Monroe County is proving that going green is not only good for the planet, but good for the taxpayers who pick up the tab when it comes to the county's gas and electric bill.
The county recently completed $2.1 million in federal grant-funded projects ranging from retrofits to county-owned buildings to purchasing hybrid cars. The work resulted in the county saving 1.4 million kilowatts of electricity, 1,708 gallons of gas and $179,000 in taxpayer money, according to Rhonda Haag, Monroe County sustainability program manager.
It also reduced the county's carbon footprint by 992 metric tons of carbon, Haag said.
In a matter of eight months, the county has saved $54,394 by installing more efficient lighting and air conditioning systems and controllers at the Freeman Justice Center in Key West.
The grant, funded by federal stimulus money, paid for six hybrid cars, which Haag said is "big savings when you are talking about going from 15 miles per gallon to 45 miles per gallon."
The funds also were used to install solar water heaters on 15 Habitat for Humanity homes on Big Pine Key. The success of the county's program led other Big Pine Key homeowners to install solar water heaters in their homes, Haag said.
The county also replaced older lighting systems at ballparks and parks in the cities of Key West and Islamorada.
"The lighting is more energy efficient and brighter," Doug Gregory said of Key West's ball fields.

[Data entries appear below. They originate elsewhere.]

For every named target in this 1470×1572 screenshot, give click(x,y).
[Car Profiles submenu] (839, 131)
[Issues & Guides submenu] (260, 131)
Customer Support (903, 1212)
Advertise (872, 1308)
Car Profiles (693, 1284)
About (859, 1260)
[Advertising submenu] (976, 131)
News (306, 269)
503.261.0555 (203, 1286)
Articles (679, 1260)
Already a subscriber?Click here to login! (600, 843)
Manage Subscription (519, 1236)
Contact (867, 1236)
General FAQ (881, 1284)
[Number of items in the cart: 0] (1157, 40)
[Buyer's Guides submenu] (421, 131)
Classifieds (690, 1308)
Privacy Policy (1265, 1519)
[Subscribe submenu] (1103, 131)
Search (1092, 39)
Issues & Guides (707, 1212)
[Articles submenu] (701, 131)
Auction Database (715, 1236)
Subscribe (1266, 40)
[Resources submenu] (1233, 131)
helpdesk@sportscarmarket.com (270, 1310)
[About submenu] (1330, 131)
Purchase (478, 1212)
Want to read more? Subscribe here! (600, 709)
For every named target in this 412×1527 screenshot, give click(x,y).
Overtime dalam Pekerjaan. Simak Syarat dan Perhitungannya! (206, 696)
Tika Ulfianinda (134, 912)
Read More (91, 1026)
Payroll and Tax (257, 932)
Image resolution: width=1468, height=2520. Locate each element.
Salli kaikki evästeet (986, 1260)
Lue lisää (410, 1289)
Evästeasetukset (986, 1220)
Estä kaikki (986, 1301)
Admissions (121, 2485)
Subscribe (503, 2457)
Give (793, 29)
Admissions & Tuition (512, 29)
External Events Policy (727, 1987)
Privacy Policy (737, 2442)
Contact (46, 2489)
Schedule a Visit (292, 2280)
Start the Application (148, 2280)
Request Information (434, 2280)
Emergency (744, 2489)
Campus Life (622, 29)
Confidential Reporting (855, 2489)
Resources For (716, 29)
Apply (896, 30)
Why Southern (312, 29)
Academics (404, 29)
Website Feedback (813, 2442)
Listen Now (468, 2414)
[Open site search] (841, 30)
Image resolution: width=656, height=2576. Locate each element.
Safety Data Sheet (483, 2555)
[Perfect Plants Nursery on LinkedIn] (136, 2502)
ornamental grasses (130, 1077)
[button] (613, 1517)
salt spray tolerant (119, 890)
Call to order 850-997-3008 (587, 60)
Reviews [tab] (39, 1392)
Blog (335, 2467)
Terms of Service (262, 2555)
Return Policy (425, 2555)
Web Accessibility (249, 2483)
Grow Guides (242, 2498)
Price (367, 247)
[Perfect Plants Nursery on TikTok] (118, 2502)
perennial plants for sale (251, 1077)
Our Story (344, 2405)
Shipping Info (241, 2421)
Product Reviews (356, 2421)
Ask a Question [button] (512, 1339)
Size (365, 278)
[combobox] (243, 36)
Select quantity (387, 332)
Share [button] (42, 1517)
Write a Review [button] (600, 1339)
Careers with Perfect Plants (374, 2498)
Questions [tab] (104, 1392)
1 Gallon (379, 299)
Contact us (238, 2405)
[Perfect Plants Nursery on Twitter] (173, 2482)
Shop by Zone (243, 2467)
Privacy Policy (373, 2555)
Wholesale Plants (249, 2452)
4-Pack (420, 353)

Gregory oversees Monroe County Extension Services and is liaison for the county's Climate Change Advisory Committee.
The grant also paid for an energy audit of Marathon government offices and facilities and covered the costs of installing 250 energy efficient streetlights in that town. Some of the lights installed on Sombrero Beach are dimmer to help prevent sea turtle hatchlings from being distracted away from the sea, Haag said.
Outside of the grant funding, the county also saved $5,000 a month in electricity by simply shutting down the air conditioning system at the county administrative offices in the Gato Building in Key West for two hours a night, Gregory said.
"That's a big savings for not having to incur any expense at all," he said.
Because the projects have been so successful in terms of energy and cost savings, the county elected to make Haag's position a full-time job. Also, since the county is saving nearly $100,000 annually in energy costs from the projects completed under the grant, the county set up a $200,000 sustainability program budget for this fiscal year, which started in October.
The funds will be used to implement other energy saving projects, and future budgets will continue to be funded with the cumulative savings, according to Haag.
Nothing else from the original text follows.